India, a British colony until 1948, has a complex society, and like so many other regions of the world, is something we don’t hear much about in the USA. Estimates of over 500 million farmers across 2,000 ethnic groups, and up to 200 languages boggle the mind. Most of the farmers in India farm less than 10 acres, producing food for local populations. Others raise grains and pulses that are traded nationally and internationally.
Despite the obvious differences in farm size and cropping practices, the issues are the same, and these two movements share the understanding that farmers all over the world, especially now with recent free trade agreements, are victims of cheap food policy, otherwise known as free market economics.
At one time, the Indian government recognized that farmers and rural culture were fundamental to Indian society — the bedrock, so to speak. Unfortunately, both parties of the U.S. government likewise lost their commitment to this ideal after the end of Franklin Roosevelt’s administration, this ideal being only common sense.
As one Indian farmer put it, “You cannot have agriculture markets without regulation, which is about fair play for all stakeholders.”

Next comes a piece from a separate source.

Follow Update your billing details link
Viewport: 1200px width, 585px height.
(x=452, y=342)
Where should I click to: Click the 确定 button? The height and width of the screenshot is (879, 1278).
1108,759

At the same time I was organizing AAM protests in 1979, I was also a member of the first Iowa Corn Promotion Board. More exports and more uses were supposed to be the free market answers to the building farm crisis of the 1980s. That’s what’s being preached to Indian farmers today.
In fact, I heard the same accounts from farmers all over the world when I was president of the National Family Farm Coalition and participated in protests of free trade agreements in Cancun, Hong Kong, Sau Paulo, and Geneva.

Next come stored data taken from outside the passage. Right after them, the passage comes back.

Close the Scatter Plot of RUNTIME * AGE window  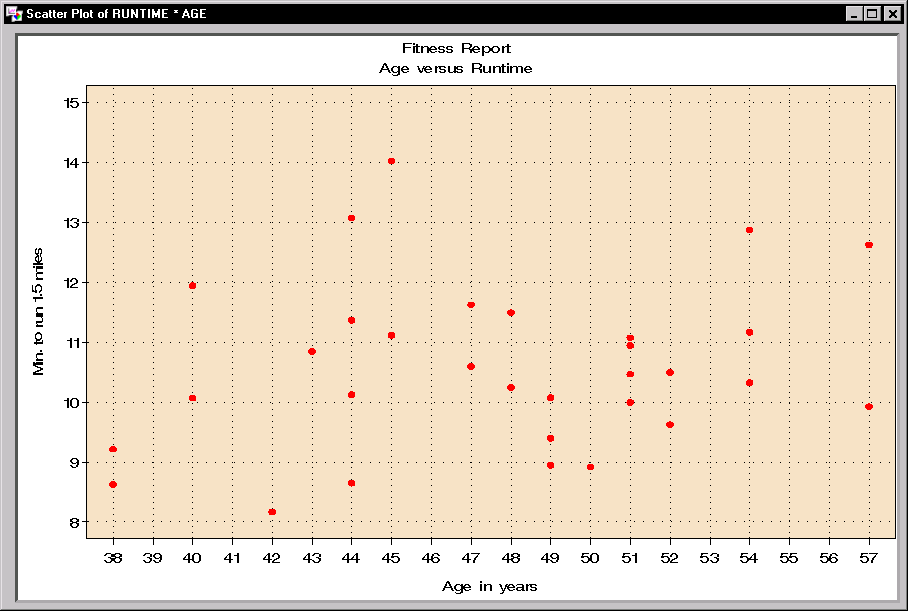pos(890,14)
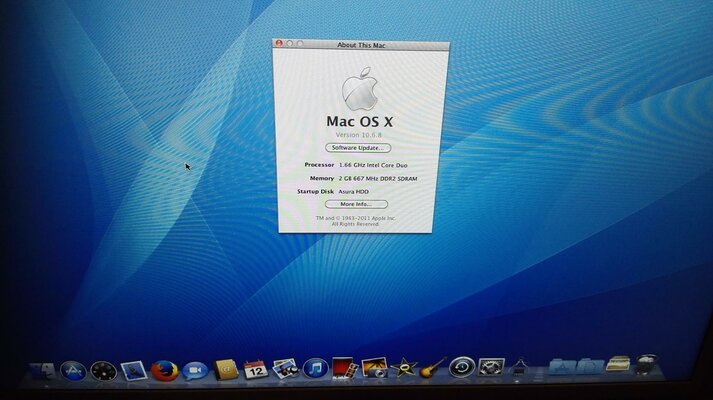Image resolution: width=713 pixels, height=400 pixels.
Task: Launch iTunes from the dock
Action: point(315,369)

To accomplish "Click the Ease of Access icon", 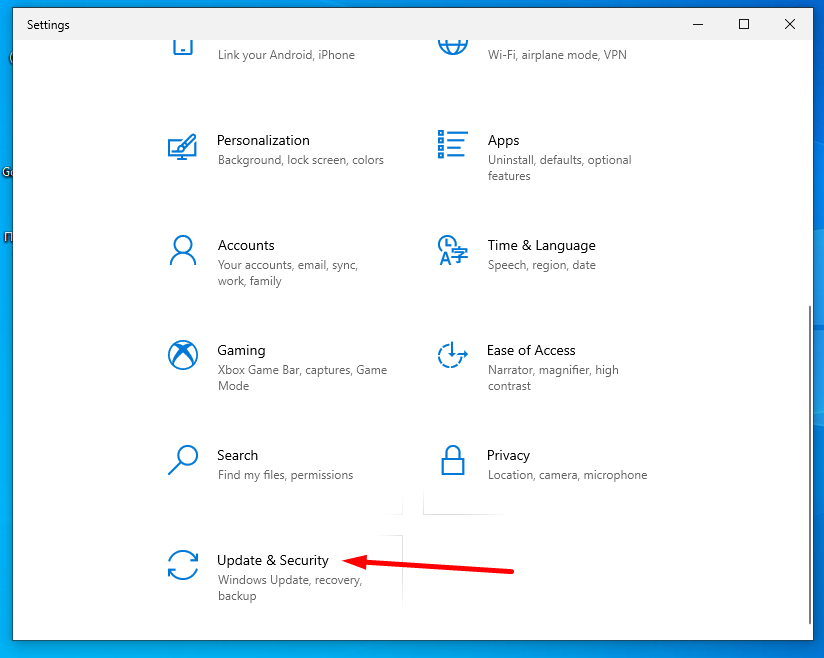I will [x=453, y=355].
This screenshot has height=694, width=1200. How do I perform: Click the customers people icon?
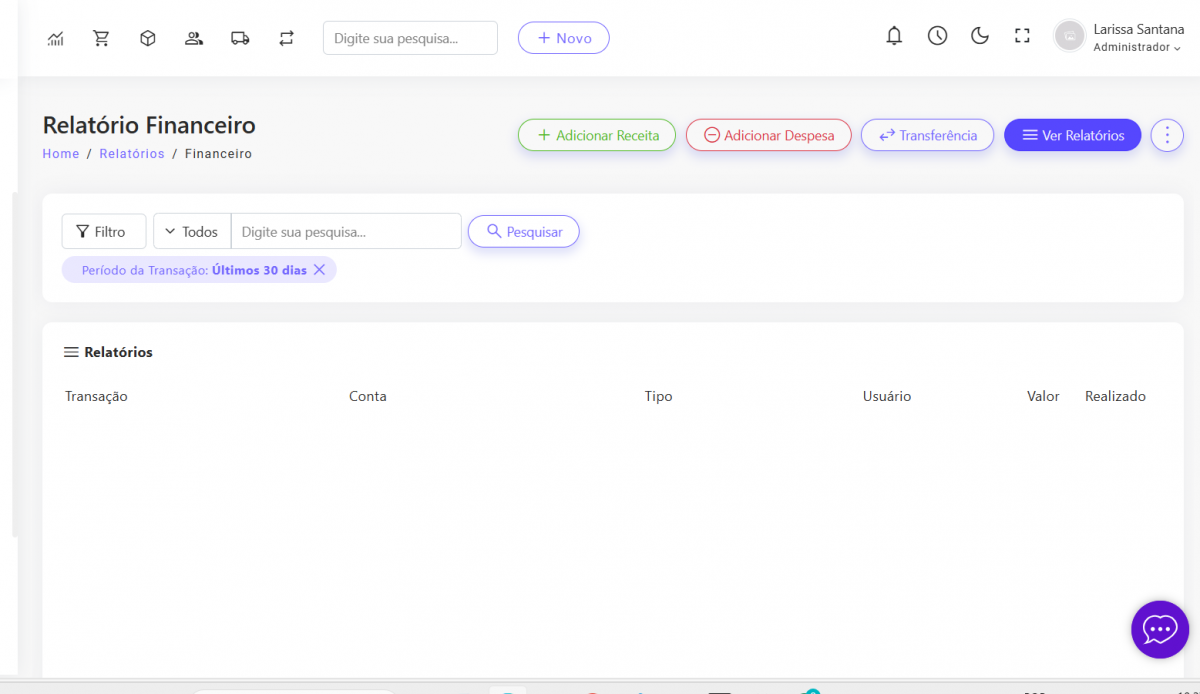coord(194,38)
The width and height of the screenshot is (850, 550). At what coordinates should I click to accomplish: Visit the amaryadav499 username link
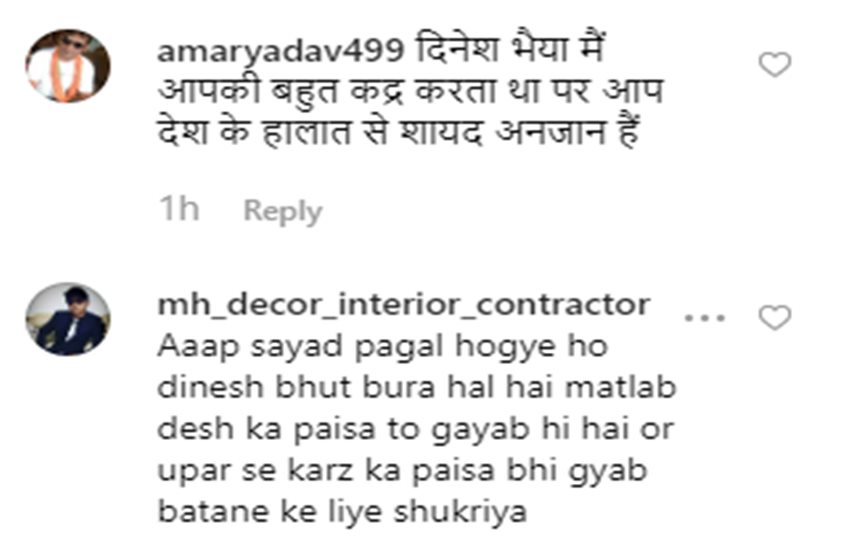(x=280, y=53)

I am still a strong defender of AAM’s key policy goal, parity farm prices.
In response to farm movements of the 1920s and ’30s, parity farm prices were established by President Roosevelt’s administration during the Great Depression that made sure that the purchasers of farm commodities paid a fair price to farmers. That price based on “parity” was set as a minimum price that would always be adjusted upward with inflation. In other words, it recognized that producing more and more for less and less was farmers’ main problem, and fence row-to-fence row farming would only lead to depletion of our soil like happened in the Dust Bowl.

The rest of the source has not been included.